LONDON • The world's biggest crude exporter is considering selling a stake in its state-owned company, which controls more than a tenth of the global oil market.
A potential initial public offering (IPO) is under review for Saudi Arabian Oil Co, also known as Aramco, said the kingdom's Deputy Crown Prince Mohammed bin Salman.
A decision will probably be taken in the next few months, he said in an interview with The Economist, without giving further details.
"Personally I'm enthusiastic about this step," the Prince said. "I believe it is in the interest of the Saudi market, and it is in the interest of Aramco" by helping to promote transparency and counter corruption.
Aramco could rival Apple as the world's biggest listed company.
Aramco is solely responsible for tapping the world's second-largest crude reserves, with production double that of its nearest rival. The company is one of the key players in balancing the oil market and its investment decisions have the potential to move crude prices and affect economies around the world.
Saudi Aramco officials were not immediately able to comment on IPO plans.
The company has previous experience listing a business - in 2008, it floated a subsidiary called Rabigh Refining and Petrochemical in the local stock market.
The refinery, which processes 400,000 barrels a day, has a market capitalisation of US$2.3 billion (S$3.3 billion).
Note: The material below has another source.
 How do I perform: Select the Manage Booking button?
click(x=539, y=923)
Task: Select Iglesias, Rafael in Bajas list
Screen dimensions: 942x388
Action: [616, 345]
Saudi officials believe Aramco could be worth "trillions of dollars", according to The Economist. Aramco controls more than 10 times the oil reserves held by Exxon Mobil, which has a market value of US$319 billion.
Opening Aramco up to investors would be the most dramatic change in the kingdom's economic policy since it started nationalisation in the 1970s, with Prince Mohammed comparing his plans to Margaret Thatcher's shake-up of the British economy in the 1980s.